Codacy Badge License: MIT

HeiStream is a buffered streaming algorithm to heuristically solve the graph partitioning problem: dividing the nodes of a graph into k disjoint blocks of roughly the same size while minimizing the number of edges running between blocks. HeiStream is a first attempt to close a gap observed in the space of available partitioning algorithms. On the one hand, there are streaming algorithms that have been adopted to partition massive graph data on small machines. In the streaming model, vertices arrive one at a time including their neighborhood and then have to be assigned directly to a block. These algorithms can partition huge graphs quickly with little memory, but they produce partitions with low solution quality. On the other hand, there are offline (shared-memory) multilevel algorithms that produce partitions with high quality but also need a machine with enough memory to partition huge networks. HeiStream uses a buffered streaming computational model and a multilevel algorithm, which allows it to compute significantly improved partitions of huge graphs using a single machine with little memory.

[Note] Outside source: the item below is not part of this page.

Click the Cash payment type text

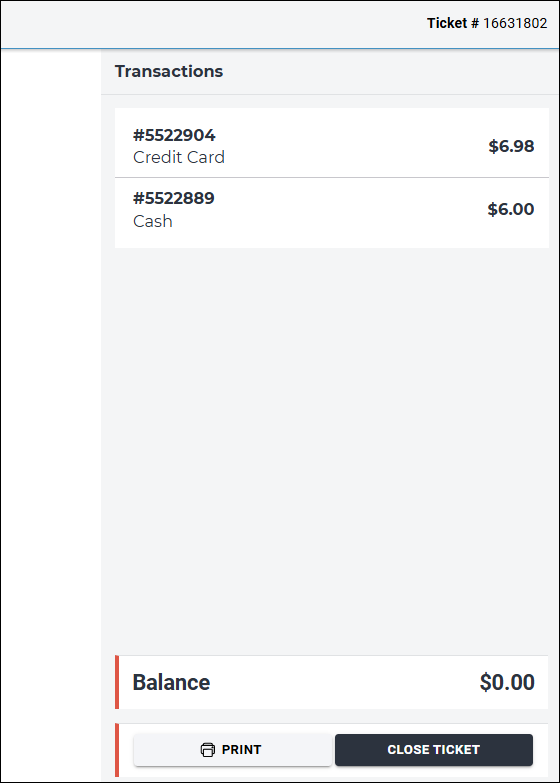[x=153, y=221]
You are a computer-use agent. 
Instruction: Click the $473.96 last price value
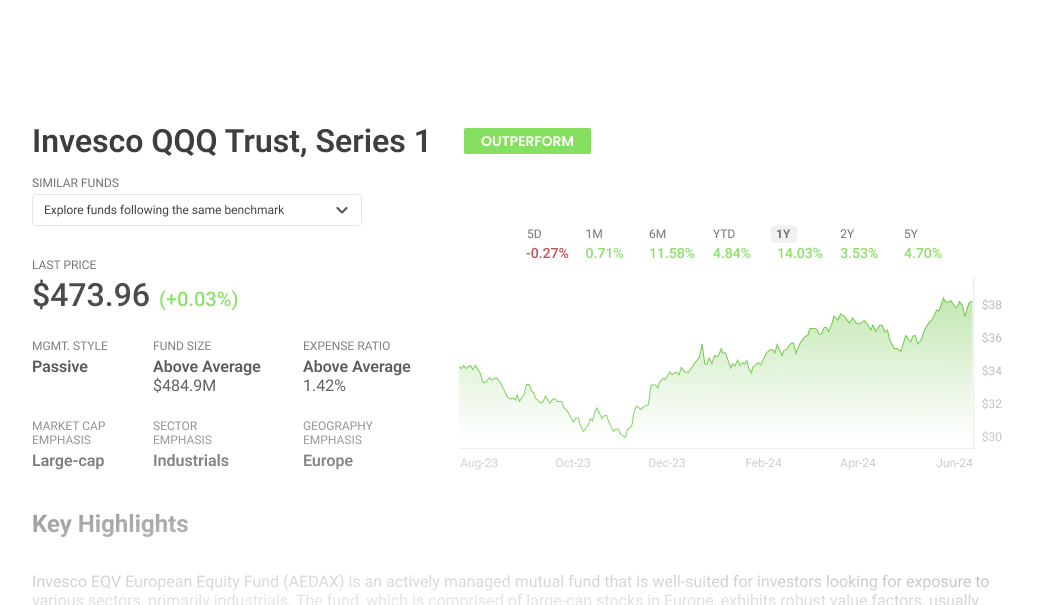click(x=91, y=296)
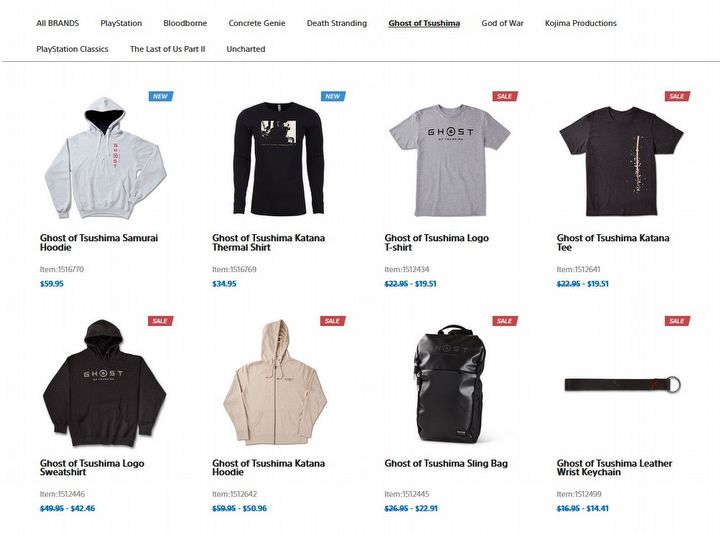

Overall Structure of HeiStream

The image above illustrates the overall structure of HeiStream. It slides through the streamed graph G by repeating the following successive operations until all the nodes of G are assigned to blocks. First, it loads a batch containing the desired number of nodes alongside with their adjacency lists. Second, it builds a model B to be partitined. This model represents the already partitioned vertices as well as the nodes of the current batch. Third, it partitions B with a multilevel partitioning algorithm to optimize for the Fennel objective function. Finally, it permanently assigns the nodes from the current batch to blocks.

HeiStream also integrates BuffCut directly into this node-streaming pipeline. When priority buffering is enabled, the stream first inserts candidate nodes into a bounded priority buffer Q; high-priority nodes are then selected from Q to form each batch B before model construction and multilevel partitioning. This improves stream-order robustness while reusing the same core HeiStream model-building and partitioning framework.

HeiStreamE

HeiStreamE extends HeiStream to solve the edge partitioning problem, dividing the edges of a graph into k disjoint blocks while minimizing vertex replicas.

Overall Structure of HeiStreamE

We slide through the input graph G by iteratively performing the following series of operations until all the edges of G are assigned to blocks. First, we load a batch composed of δ vertices and their associated adjacency lists, thereby obtaining a subgraph G_b contained within the graph G. This operation yields edges connecting vertices within the current batch, and edges connecting vertices in the current batch to vertices streamed in previous batches. Second, we build a model β_b corresponding to G_b, where the edges of G_b are transformed into vertices. Additionally, we incorporate a representation of block assignments from previous batches into β_b. Third, we partition β_b using a multilevel vertex partitioning algorithm. We conclude by permanently assigning the edges in G that correspond to vertices in our model β_b to their respective blocks.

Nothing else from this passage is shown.